In a challenge to Western values of free speech, an Iranian newspaper has said it will run a competition for cartoons of the Holocaust. Meanwhile, a far-right Swedish party's website showing cartoons of the Prophet was shut down by its internet hosts yesterday after pressure from police and the foreign ministry.

The anti-immigrant Swedish Democrats had invited readers to send in cartoons for publication on its website alongside the Danish cartoons.

After foreign minister Laila Freivalds warned of "grave consequences for Swedish people and Swedish interests" and said Muslim countries were already reacting, web hosting company Levonline pulled the plug, a company director said.

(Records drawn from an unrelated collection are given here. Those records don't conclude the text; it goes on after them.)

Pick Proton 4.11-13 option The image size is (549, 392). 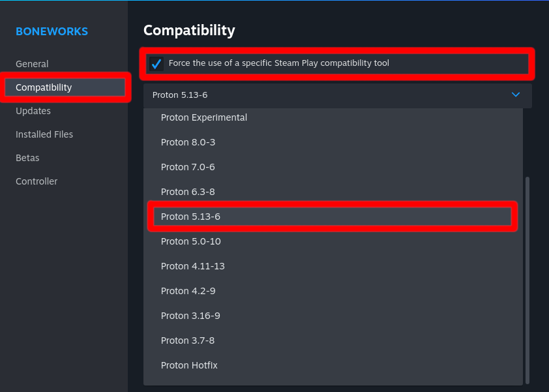pyautogui.click(x=193, y=266)
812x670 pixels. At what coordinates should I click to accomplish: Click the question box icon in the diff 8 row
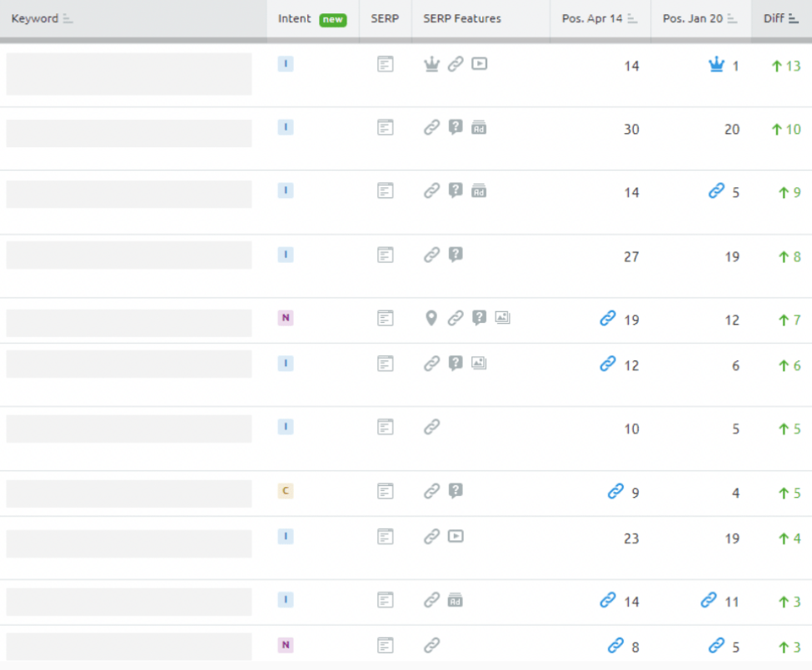[x=456, y=255]
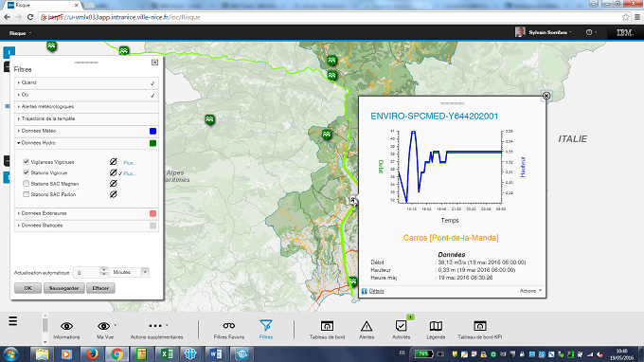This screenshot has width=644, height=362.
Task: Enable Stations SAC Magnan checkbox
Action: point(27,184)
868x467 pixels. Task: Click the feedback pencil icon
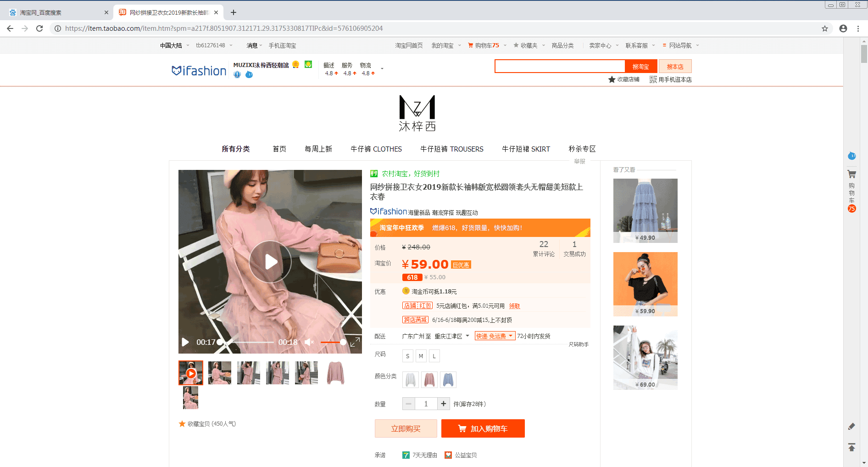(851, 427)
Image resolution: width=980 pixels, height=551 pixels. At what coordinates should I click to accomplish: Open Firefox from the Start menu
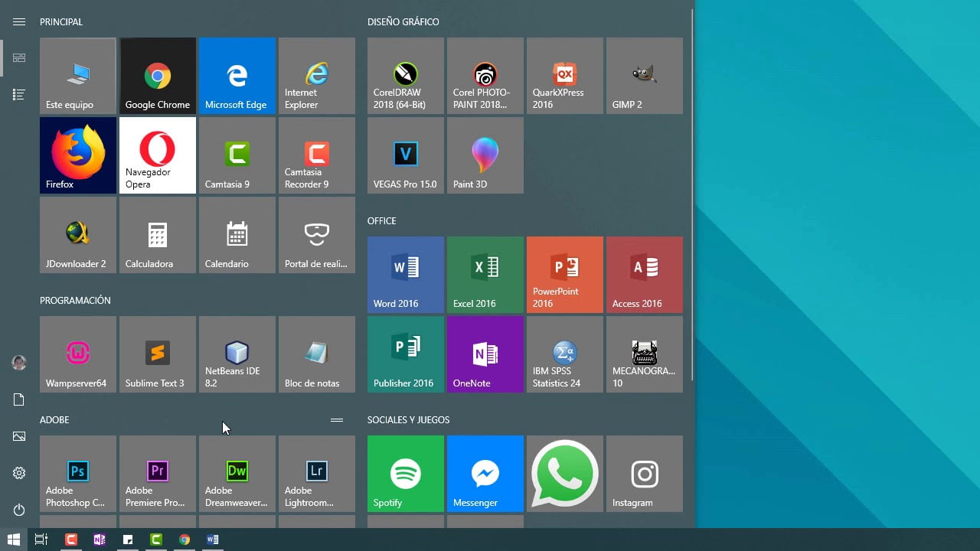pyautogui.click(x=77, y=155)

Protests have continued worldwide. Iranians stoned the Danish embassy in Tehran; protesters chanting anti-Danish slogans tried to march on the Afghan capital Kabul but were stopped by police; and police in Bangladesh beat back about 10,000 marching on the Danish embassy.

Kenyan police fired live rounds and tear gas at hundreds of Muslim protesters, wounding at least one, to stop them reaching the Danish embassy.

Palestinian group Islamic Jihad threatened to "burn the ground" beneath nations publishing the cartoons. But a leading Iranian cleric called for attacks on diplomatic compounds to stop.

Malaysia banned circulating or even possessing cartoons of the Prophet after closing a newspaper which published the 12 controversial Danish caricatures.

Protesters also took to the streets in Sri Lanka, Turkey, Jordan and India. In Indonesia, the world's most populous Muslim nation, police were questioning an editor after his tabloid, Peta, published a caricature of the Prophet.